YOUR GOAL:
The goal is to restate all of the records below word for word.

[Records from a dataset]
[Start of Attachment]

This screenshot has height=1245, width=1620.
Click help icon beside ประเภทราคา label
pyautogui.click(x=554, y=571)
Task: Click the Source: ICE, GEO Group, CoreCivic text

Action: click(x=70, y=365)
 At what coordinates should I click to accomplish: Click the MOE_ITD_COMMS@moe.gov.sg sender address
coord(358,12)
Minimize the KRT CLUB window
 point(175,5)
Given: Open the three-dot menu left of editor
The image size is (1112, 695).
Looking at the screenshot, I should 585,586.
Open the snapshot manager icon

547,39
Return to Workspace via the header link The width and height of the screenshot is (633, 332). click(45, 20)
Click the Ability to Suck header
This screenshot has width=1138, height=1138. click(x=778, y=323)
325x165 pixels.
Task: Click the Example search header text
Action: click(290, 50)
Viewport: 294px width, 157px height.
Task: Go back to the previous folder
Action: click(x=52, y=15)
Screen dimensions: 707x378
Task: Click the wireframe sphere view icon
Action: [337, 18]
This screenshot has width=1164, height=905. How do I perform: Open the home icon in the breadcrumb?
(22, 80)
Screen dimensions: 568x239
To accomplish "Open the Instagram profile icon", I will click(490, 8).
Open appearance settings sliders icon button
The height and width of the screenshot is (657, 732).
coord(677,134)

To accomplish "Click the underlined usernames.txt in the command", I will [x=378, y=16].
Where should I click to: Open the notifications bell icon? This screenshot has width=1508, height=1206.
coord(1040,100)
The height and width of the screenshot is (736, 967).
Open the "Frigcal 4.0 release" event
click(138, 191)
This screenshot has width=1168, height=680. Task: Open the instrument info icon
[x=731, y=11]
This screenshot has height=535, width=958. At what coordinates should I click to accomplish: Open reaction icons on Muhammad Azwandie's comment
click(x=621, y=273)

[End of Attachment]

ANSWER SECTION:
This screenshot has height=1245, width=1620.
Click help icon beside ประเภทราคา label
pyautogui.click(x=554, y=571)
Task: Click the Source: ICE, GEO Group, CoreCivic text

Action: click(x=70, y=365)
 At what coordinates should I click to accomplish: Click the MOE_ITD_COMMS@moe.gov.sg sender address
coord(358,12)
Minimize the KRT CLUB window
 point(175,5)
Given: Open the three-dot menu left of editor
The image size is (1112, 695).
Looking at the screenshot, I should 585,586.
Open the snapshot manager icon

547,39
Return to Workspace via the header link The width and height of the screenshot is (633, 332). click(45, 20)
Click the Ability to Suck header
This screenshot has width=1138, height=1138. click(x=778, y=323)
325x165 pixels.
Task: Click the Example search header text
Action: click(290, 50)
Viewport: 294px width, 157px height.
Task: Go back to the previous folder
Action: click(x=52, y=15)
Screen dimensions: 707x378
Task: Click the wireframe sphere view icon
Action: [337, 18]
This screenshot has width=1164, height=905. How do I perform: Open the home icon in the breadcrumb?
(22, 80)
Screen dimensions: 568x239
To accomplish "Open the Instagram profile icon", I will click(490, 8).
Open appearance settings sliders icon button
The height and width of the screenshot is (657, 732).
coord(677,134)

To accomplish "Click the underlined usernames.txt in the command", I will [x=378, y=16].
Where should I click to: Open the notifications bell icon? This screenshot has width=1508, height=1206.
coord(1040,100)
The height and width of the screenshot is (736, 967).
Open the "Frigcal 4.0 release" event
click(138, 191)
This screenshot has width=1168, height=680. Task: Open the instrument info icon
[x=731, y=11]
This screenshot has height=535, width=958. At what coordinates should I click to accomplish: Open reaction icons on Muhammad Azwandie's comment
click(x=621, y=273)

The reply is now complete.